* Text segment
"""

My IDE had no idea how I was using the block inside WordPress, so it was only when I included that information that it could (very quickly) fix the bug in the block.
( Another thing AI didn’t do was add all the supports
in block.json
that allow you to style the block using the editor’s native color and typography settings. Even when I asked it to, it created nonexistent attributes, probably because all the typography settings are still __experimental
. This required me to actually *gasp* read the documentation and look at some of my other blocks I’d built. )
I hope the moral of the story is clear: human interaction is always going to be the weak point in gen-AI coding. In all software- and the WordPress editor more than most- the human interaction is the point. It’s the thing we’re creating. Nothing is fixed until it’s been battle-tested in the real world by a real user.
Ultimately AI saved me a lot of time building this block, but that time-savings was compounded by the fact that I already know a lot about building custom blocks and fixing bugs. I’m not sure what this will look like a year from now, what specific tools and workflows we’ll be using, but I never would’ve predicted this a year ago.

"""

* Exercise data
"""

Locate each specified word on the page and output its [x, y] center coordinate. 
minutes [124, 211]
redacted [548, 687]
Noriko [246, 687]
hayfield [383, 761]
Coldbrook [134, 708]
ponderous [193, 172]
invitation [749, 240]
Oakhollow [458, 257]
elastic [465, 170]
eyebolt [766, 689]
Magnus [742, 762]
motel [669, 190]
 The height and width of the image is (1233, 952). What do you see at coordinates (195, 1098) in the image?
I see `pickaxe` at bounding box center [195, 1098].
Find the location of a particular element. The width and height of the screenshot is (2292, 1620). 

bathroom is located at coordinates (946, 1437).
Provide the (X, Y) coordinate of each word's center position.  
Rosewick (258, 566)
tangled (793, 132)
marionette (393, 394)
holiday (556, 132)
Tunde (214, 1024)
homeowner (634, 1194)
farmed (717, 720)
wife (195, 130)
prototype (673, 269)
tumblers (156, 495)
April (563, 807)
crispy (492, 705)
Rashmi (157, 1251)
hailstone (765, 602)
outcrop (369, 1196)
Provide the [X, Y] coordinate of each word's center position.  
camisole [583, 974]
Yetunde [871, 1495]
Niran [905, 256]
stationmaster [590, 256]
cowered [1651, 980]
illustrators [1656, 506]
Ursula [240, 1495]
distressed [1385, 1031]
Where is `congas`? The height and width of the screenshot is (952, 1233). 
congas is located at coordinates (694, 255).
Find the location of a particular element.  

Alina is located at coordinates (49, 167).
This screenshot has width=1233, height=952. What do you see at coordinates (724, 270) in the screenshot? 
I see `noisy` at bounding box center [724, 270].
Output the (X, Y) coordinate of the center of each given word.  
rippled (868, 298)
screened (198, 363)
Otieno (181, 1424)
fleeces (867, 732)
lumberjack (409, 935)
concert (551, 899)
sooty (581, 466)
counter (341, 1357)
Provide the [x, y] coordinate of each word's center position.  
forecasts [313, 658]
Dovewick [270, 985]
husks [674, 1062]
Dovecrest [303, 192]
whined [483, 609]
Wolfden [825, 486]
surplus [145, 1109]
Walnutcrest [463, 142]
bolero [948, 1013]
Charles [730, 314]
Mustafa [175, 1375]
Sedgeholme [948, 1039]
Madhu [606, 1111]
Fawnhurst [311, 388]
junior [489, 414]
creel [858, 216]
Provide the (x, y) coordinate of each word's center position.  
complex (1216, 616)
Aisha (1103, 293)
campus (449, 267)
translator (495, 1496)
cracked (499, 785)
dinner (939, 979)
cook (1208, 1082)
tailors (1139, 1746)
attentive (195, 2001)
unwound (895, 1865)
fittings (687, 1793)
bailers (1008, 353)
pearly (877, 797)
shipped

"""

* Check your understanding
a. Decide whether each statement below agrees with the passage on building a WordPress block with AI. Answer yes or no for each, and quote the words from the passage that decide it.
(i) The AI added the supports in block.json for the editor's color and typography settings on its own.
(ii) When the writer asked for these settings, the AI created nonexistent attributes.
(iii) The writer says AI saved little time in building the block.
b. Transcribe the part of the passage on building a WordPress block with AI starting at "My IDE had no" and ending at "in the block.".

* Answers
a.
(i) No: "Another thing AI didn’t do was add all the supports"
(ii) Yes: "Even when I asked it to, it created nonexistent attributes"
(iii) No: "Ultimately AI saved me a lot of time building this block"

b.
My IDE had no idea how I was using the block inside WordPress, so it was only when I included that information that it could (very quickly) fix the bug in the block.